The new health secretary Jeremy Hunt will have a baptism of fire this month as he heads straight into negotiations over VBP.
Andrew Lansley was removed from his post as health secretary on Tuesday (4 September) in a Cabinet reshuffle – the man who was both the architect and lead for the discussions over value-based pricing that begin this month.
But this will now be handed over to Hunt, who has no parliamentary experience with pharma or the NHS, and must now deal with the tricky negotiations over what the UK’s new drug pricing scheme will look like.
Hunt, a Conservative MP for south west Surrey, was previously the secretary of state for culture, Olympics, media and sport.
He told the BBC that he was ‘incredibly honoured’ to take over the role of health secretary, adding: “It is a huge task and the biggest privilege of my life.” The Liberal Democrats MP Norman Lamb has also been appointed minister for care services in the shuffle, taking over from Paul Burstow.
Limited health CV
Looking through his voting record and speeches, the new health secretary is anti-abortion and does not support the use of stem cells in research, whilst also favouring homeopathy.

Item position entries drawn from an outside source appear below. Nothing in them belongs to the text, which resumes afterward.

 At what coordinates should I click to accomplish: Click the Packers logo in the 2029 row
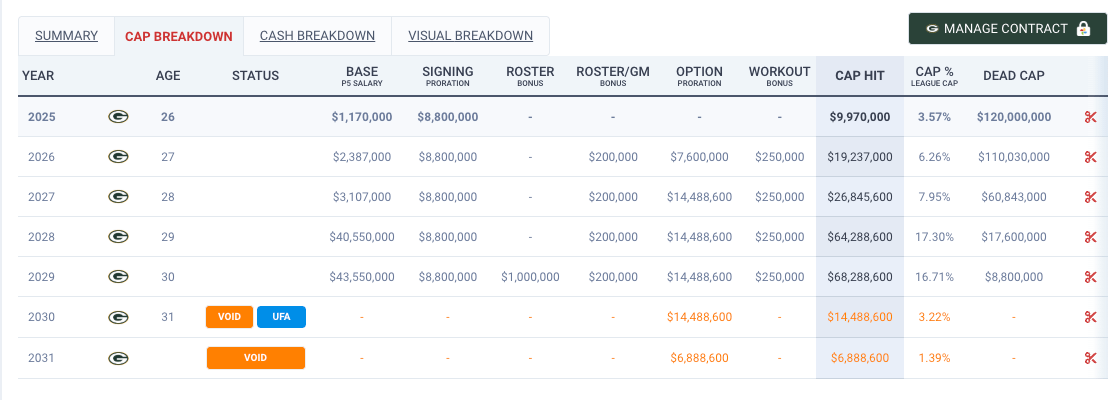click(x=118, y=277)
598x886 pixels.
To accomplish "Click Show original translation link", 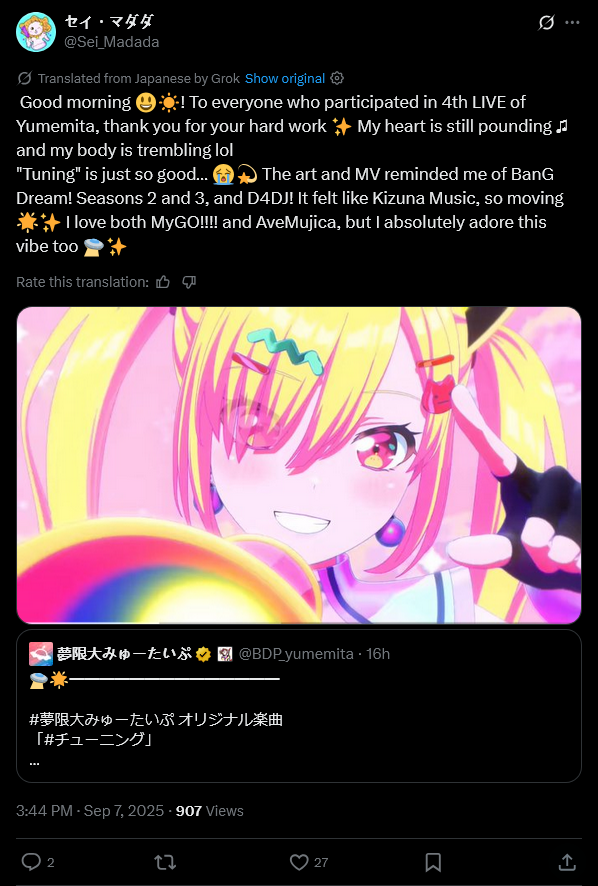I will pos(285,79).
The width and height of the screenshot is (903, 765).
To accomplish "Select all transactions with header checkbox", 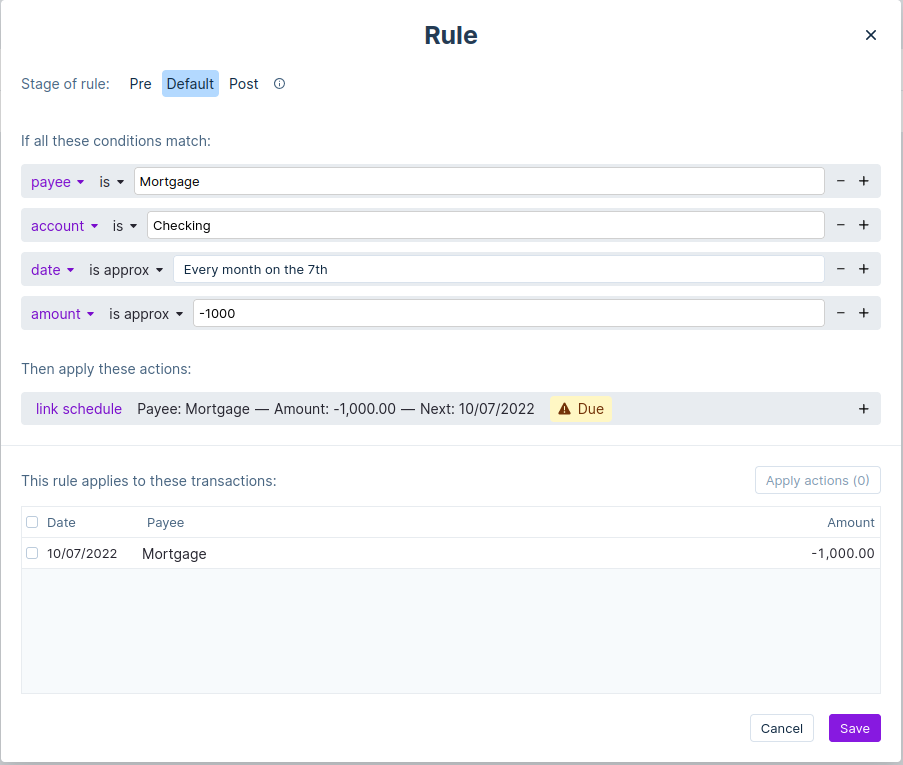I will point(32,522).
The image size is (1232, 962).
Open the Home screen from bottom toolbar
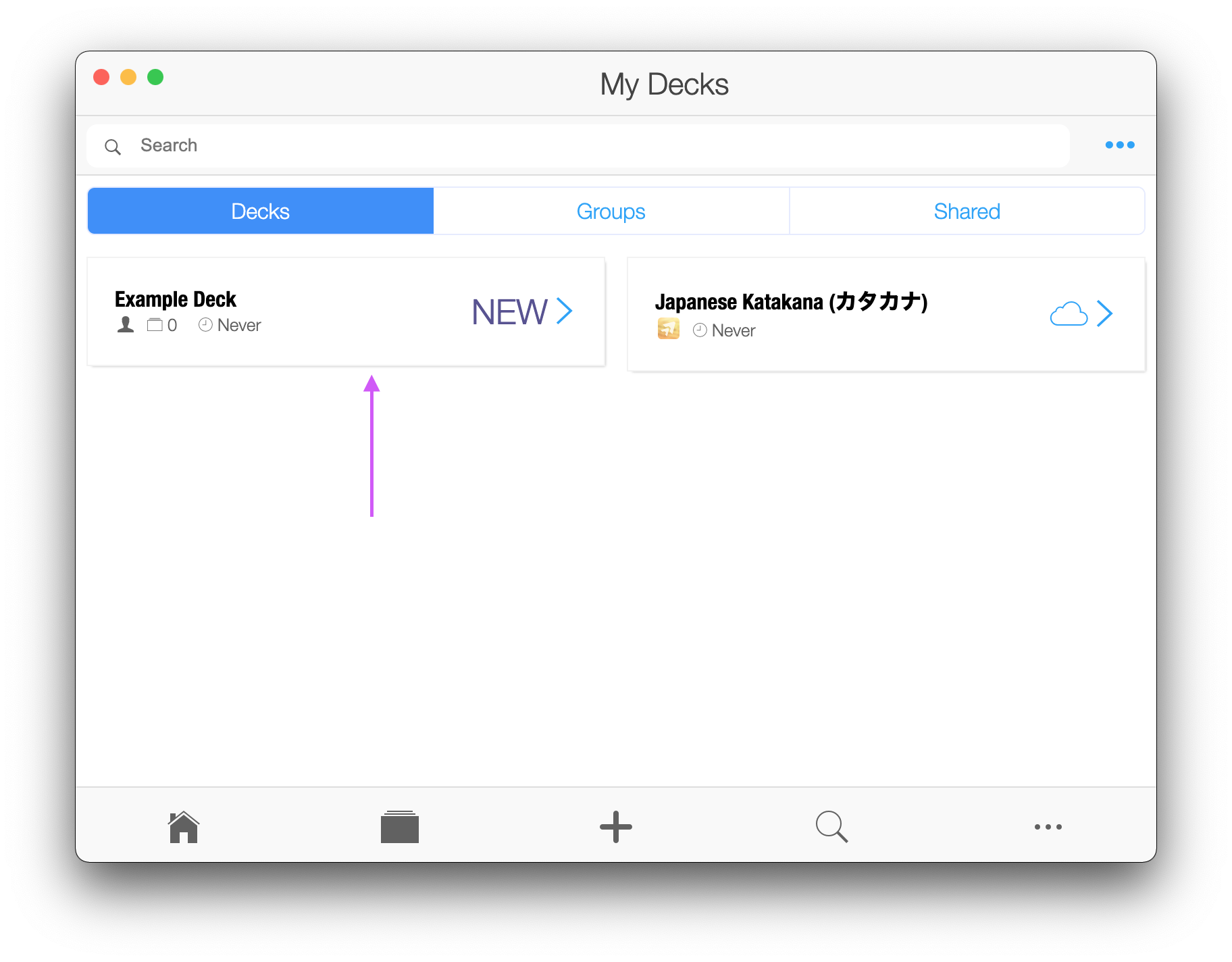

He has no previous professional experience in dealing with health or pharma, being shadow secretary of state for culture, media and sport before the government was elected in 2010. He also runs and own an educational publishing business.
But he lists as his proudest political achievement as being when he was working with local campaigners in Guildford to save the Royal Surrey County Hospital’s A&E department from closure in 2006/07.
He endorsed a rally and a candle-lit vigil at Parliament, which led to the local Primary Care Trust in the area to keep the department open.
But current thinking from the NHS Confederation and the King’s Fund is that these departments - and indeed a number of hospitals - should in fact be closed in order to help make large savings, and create more bespoke community care.
This could be one area that Mr Hunt and NHS managers will clash on in the coming months, and years.
VBP discussions to be delayed?
The first clash could be VBP - as he will now walk straight into negotiations with the ABPI over the future of drug pricing in the UK. But Julia Manning, chief executive of the industry think-tank 2020Health, says it would be sensible for Hunt to postpone the discussions.
She told PharmaTimes that as the government has to renegotiate the PPRS regardless of what happens: “It would seem sensible for [Hunt] to focus on this and postpone negotiations on changing the pricing system for new drugs”.
She added: “This gives everyone more time to think about what data and structures would be required for a new system to be truly effective with no detriment to the pharmaceutical industry’s investment in research, clinical trials and above all patients in the UK.” Whatever happens, a new system will have to be in place by 2014 as this is when the current five-year PPRS scheme ends.
A controversial choice
Hunt is a controversial figure as he had a close relationship with the owners of News Corporation – the Murdoch media mogul family - whilst overseeing an acquisition bid from the company for BskyB, the British broadcasting arm of Sky.
Earlier this year, Labour forced a Commons’ vote on his position after they deemed he had broken the ministerial code because of his bias, but he survived the vote and kept his position.
But the Opposition was still dismayed by his appointment; shadow cabinet minister Michael Dugher said after his appointment: “Jeremy Hunt, the man who broke the ministerial code and failed to stand up to News Corporation, is now in charge of the NHS, our most cherished national institution.”